=== STORED DATA ===
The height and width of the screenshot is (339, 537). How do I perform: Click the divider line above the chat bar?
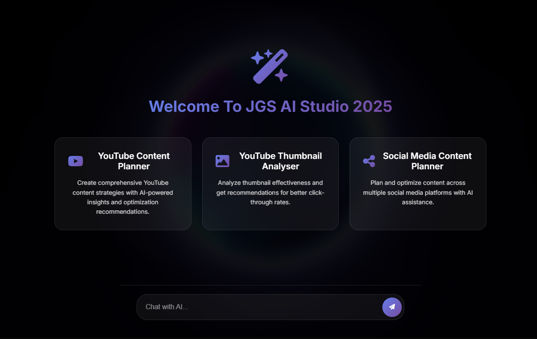coord(270,285)
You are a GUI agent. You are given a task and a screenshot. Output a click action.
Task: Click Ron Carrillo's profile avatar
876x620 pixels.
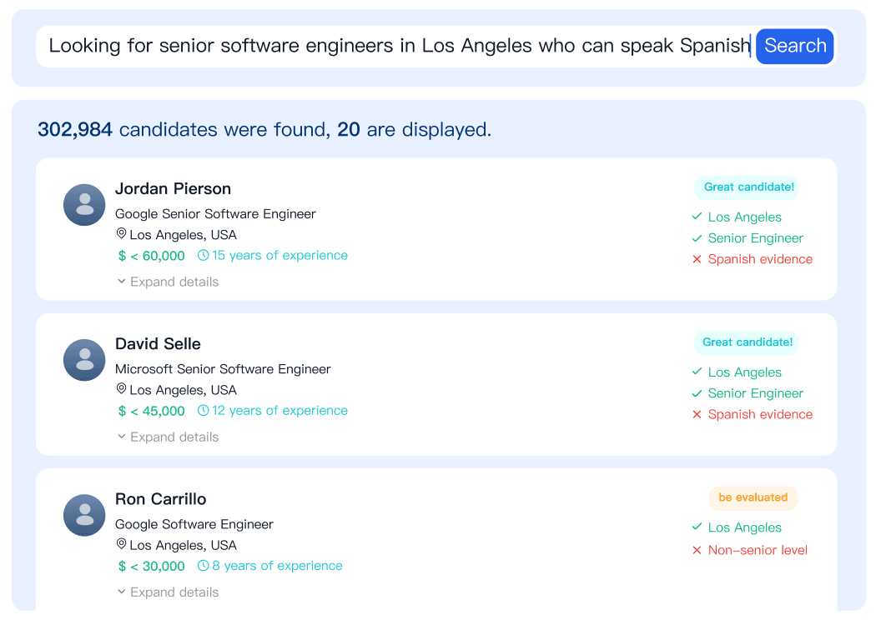pos(83,515)
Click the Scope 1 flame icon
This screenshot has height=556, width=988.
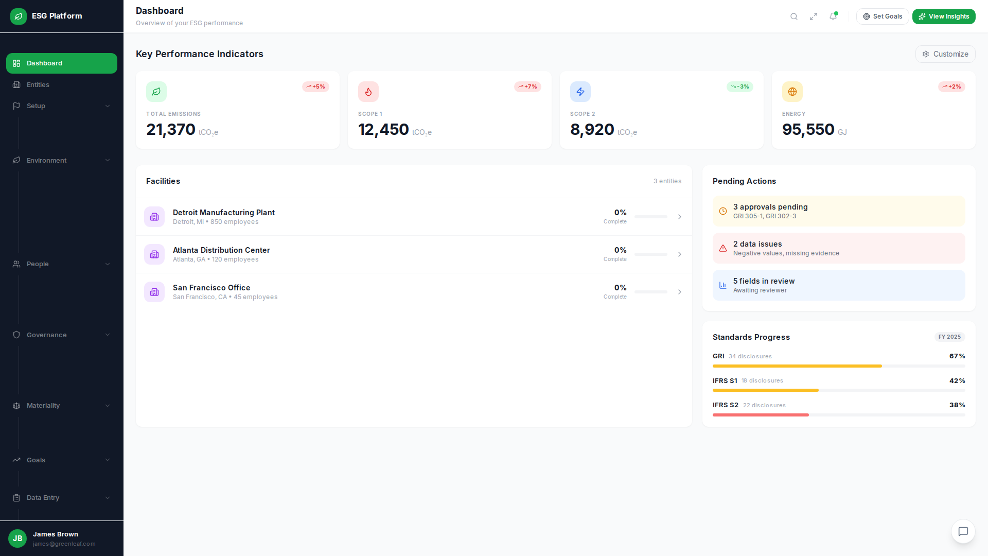(x=368, y=92)
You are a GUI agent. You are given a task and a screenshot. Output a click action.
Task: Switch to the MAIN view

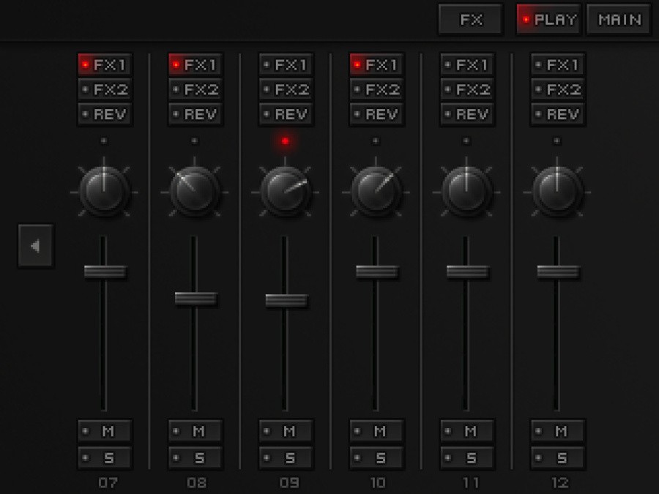(x=617, y=19)
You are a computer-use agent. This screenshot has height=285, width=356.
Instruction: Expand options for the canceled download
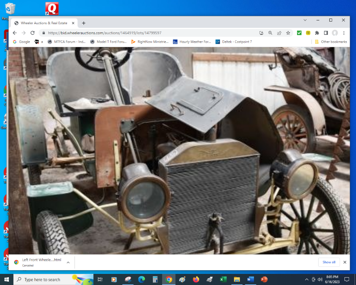pyautogui.click(x=68, y=262)
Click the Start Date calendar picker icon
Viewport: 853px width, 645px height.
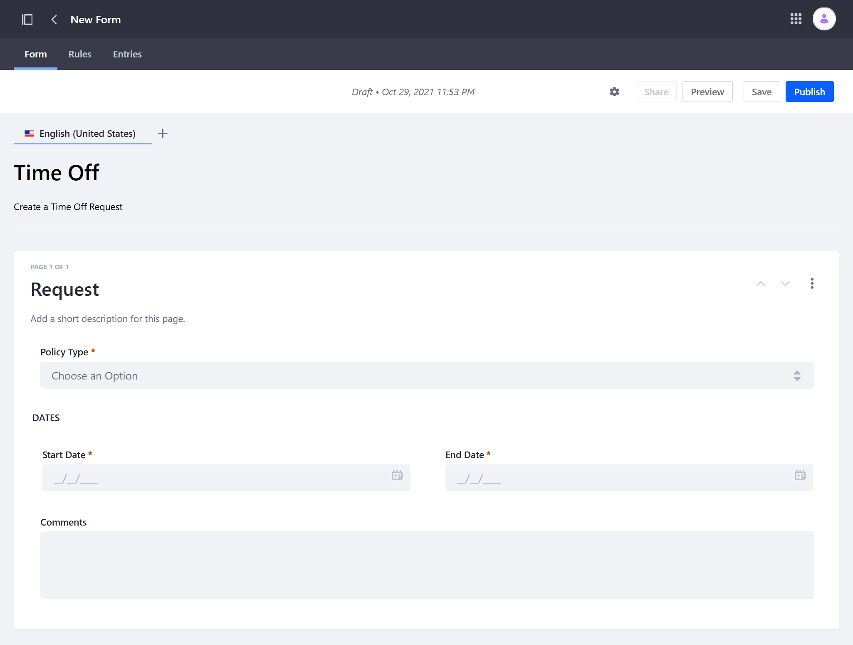pyautogui.click(x=397, y=476)
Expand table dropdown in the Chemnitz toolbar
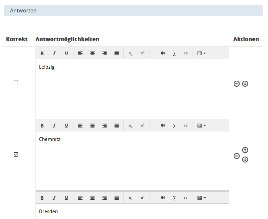 201,126
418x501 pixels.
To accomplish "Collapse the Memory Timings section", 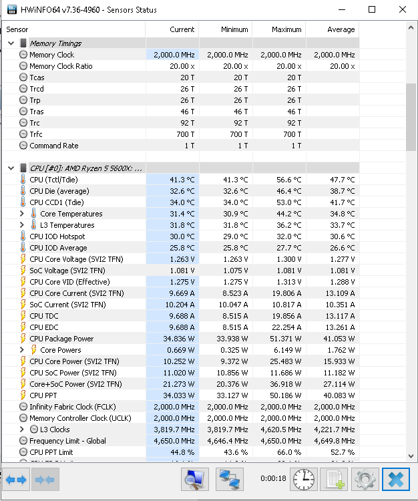I will tap(11, 43).
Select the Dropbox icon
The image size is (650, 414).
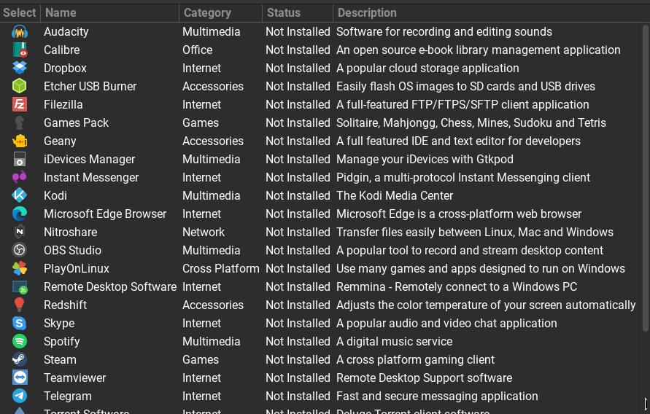click(20, 69)
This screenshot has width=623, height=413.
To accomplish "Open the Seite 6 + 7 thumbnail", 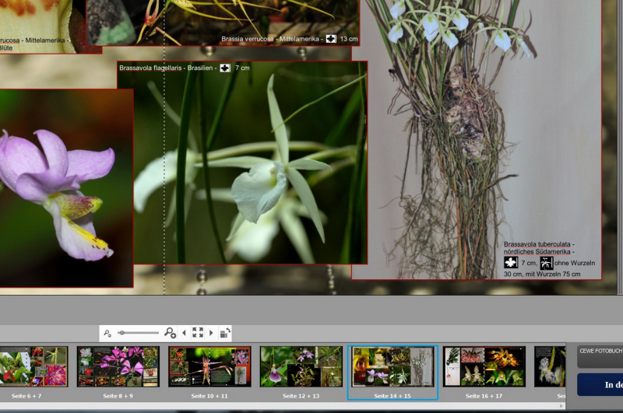I will (x=33, y=366).
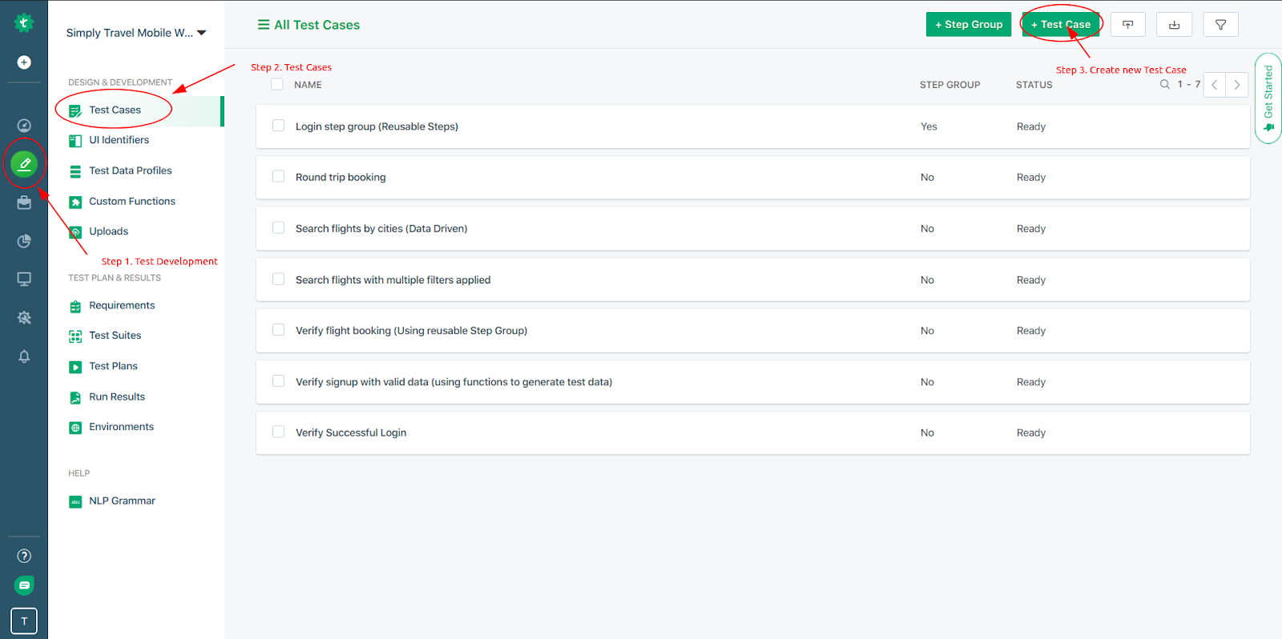The image size is (1282, 639).
Task: Open the filter funnel icon
Action: [x=1220, y=25]
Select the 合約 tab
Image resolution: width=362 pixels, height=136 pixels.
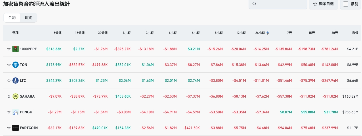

=== EXERCISE ===
Please lay out the entries above as a Markdown table with the columns "Number" and "Text", starting with the first line and going on through the line with "(x=368, y=92)", both included. Number each row, skip blank lines, and leave the pictures out.

=== SOLVED PROBLEM ===
| Number | Text |
|---|---|
| 1 | The height and width of the screenshot is (339, 537). How do I perform: Click the divider line above the chat bar? |
| 2 | coord(270,285) |
| 3 | You are a GUI agent. You are given a task and a screenshot. Output a click action. |
| 4 | Task: Click Ron Carrillo's profile avatar |
| 5 | 876x620 pixels. |
| 6 | pos(83,515) |
| 7 | Click the Scope 1 flame icon |
| 8 | This screenshot has height=556, width=988. |
| 9 | (x=368, y=92) |